--- start of MATERIALS PROVIDED ---

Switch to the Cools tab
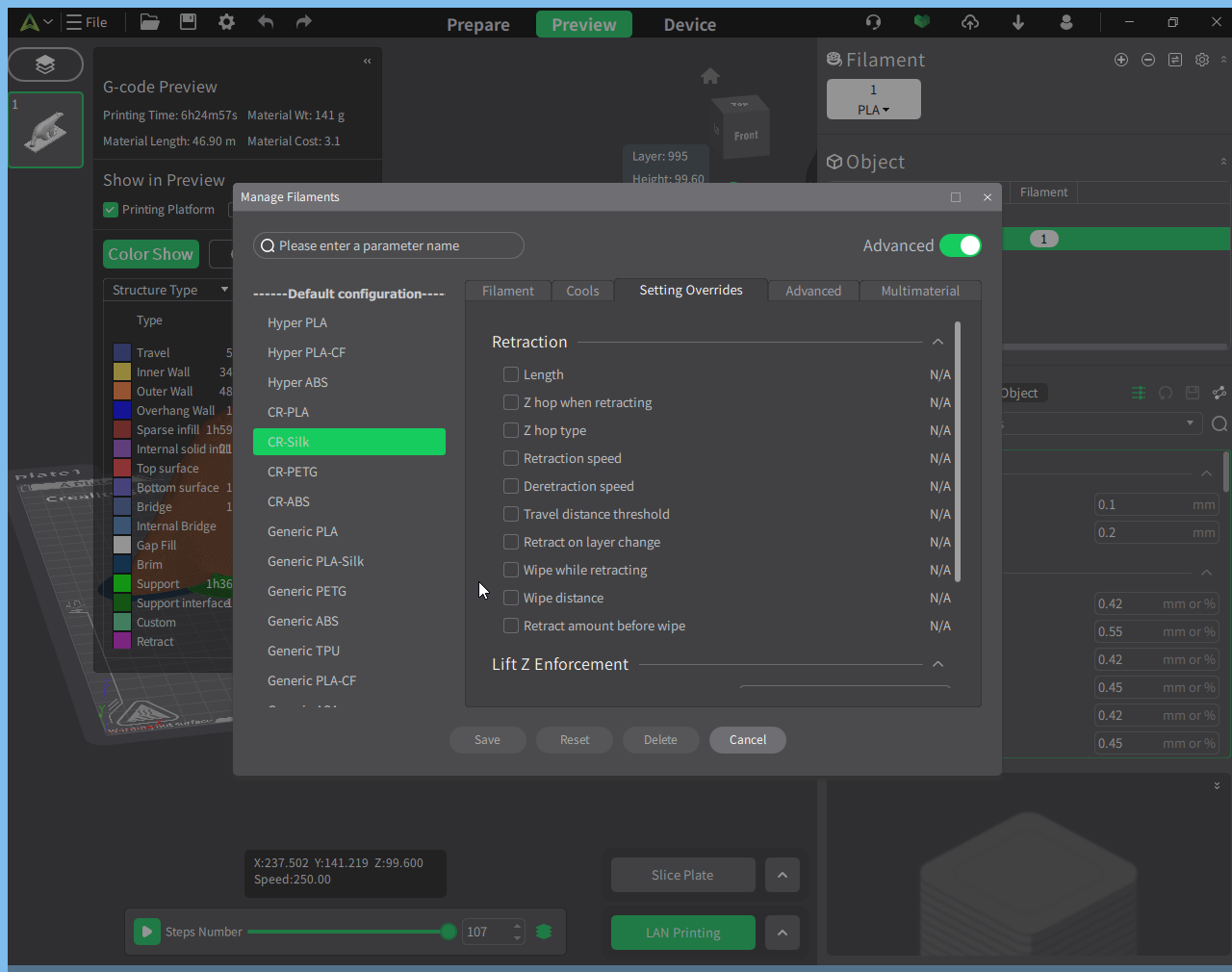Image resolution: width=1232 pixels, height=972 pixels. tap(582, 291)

--- end of MATERIALS PROVIDED ---
--- start of MATERIALS PROVIDED ---

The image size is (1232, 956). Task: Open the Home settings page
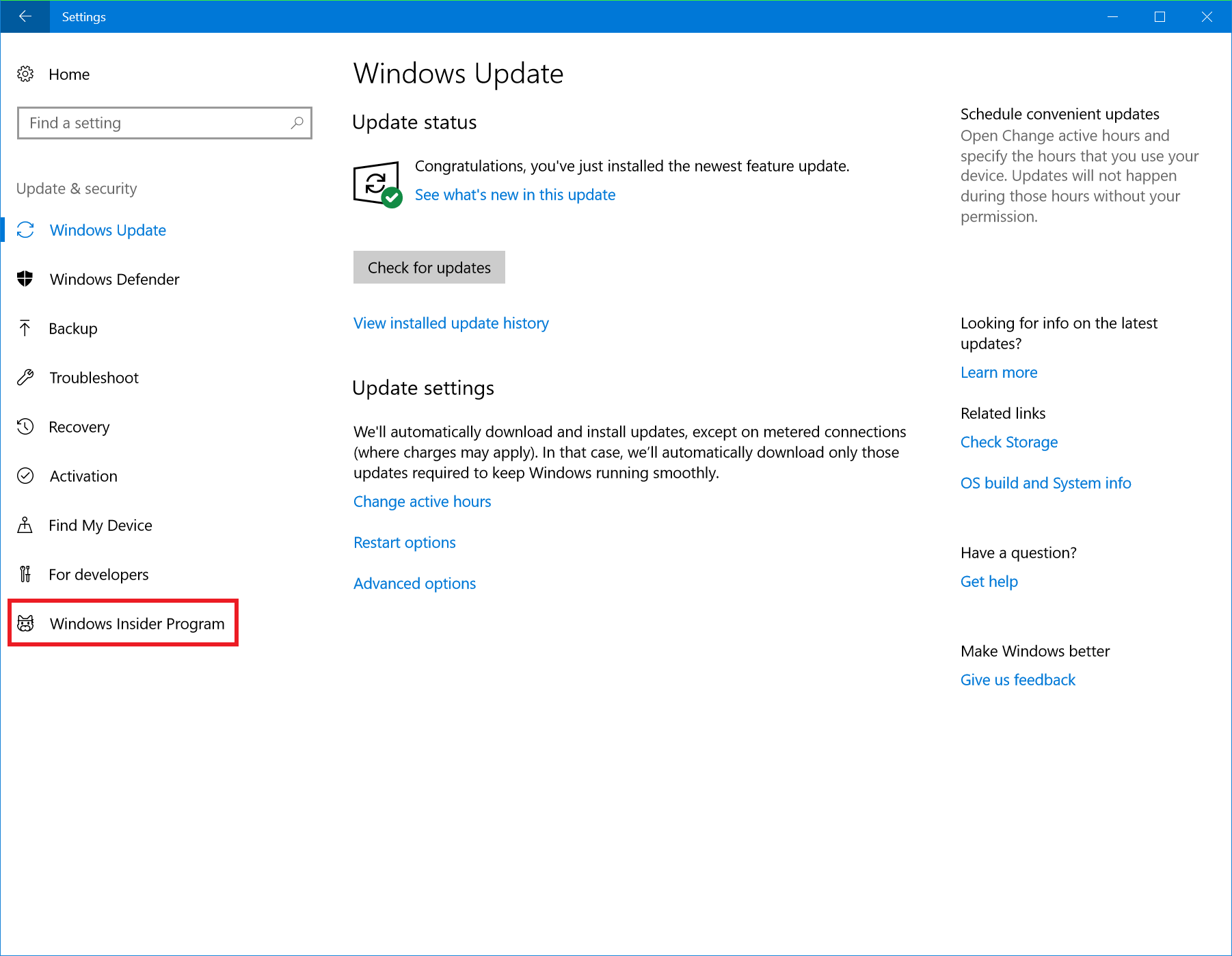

--- end of MATERIALS PROVIDED ---
--- start of MATERIALS PROVIDED ---

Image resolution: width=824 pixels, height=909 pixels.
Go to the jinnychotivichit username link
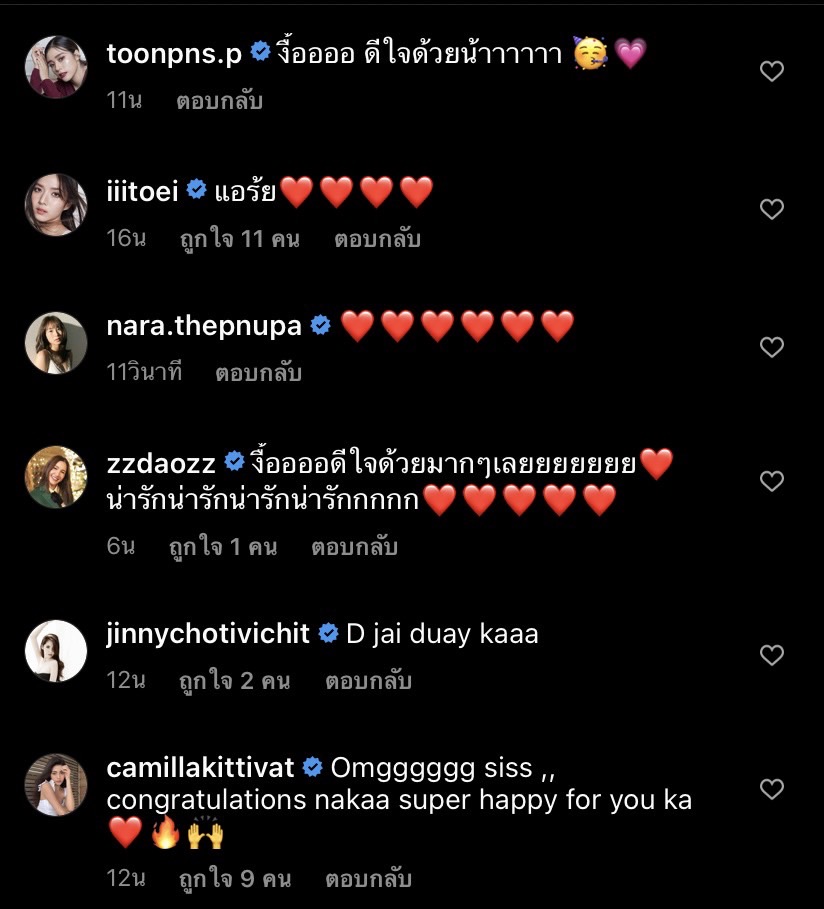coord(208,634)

--- end of MATERIALS PROVIDED ---

▸ YOUR INSTRUCTIONS:
Reproduce the lines between the one holding "Image resolution: width=824" and the one holding "coord(208,634)", inclusive, with the requests included, and offset each coordinate in the answers by adding 70 to it. Leave the pictures out.

▸ EXERCISE RESULT:
Image resolution: width=824 pixels, height=909 pixels.
Go to the jinnychotivichit username link
coord(278,704)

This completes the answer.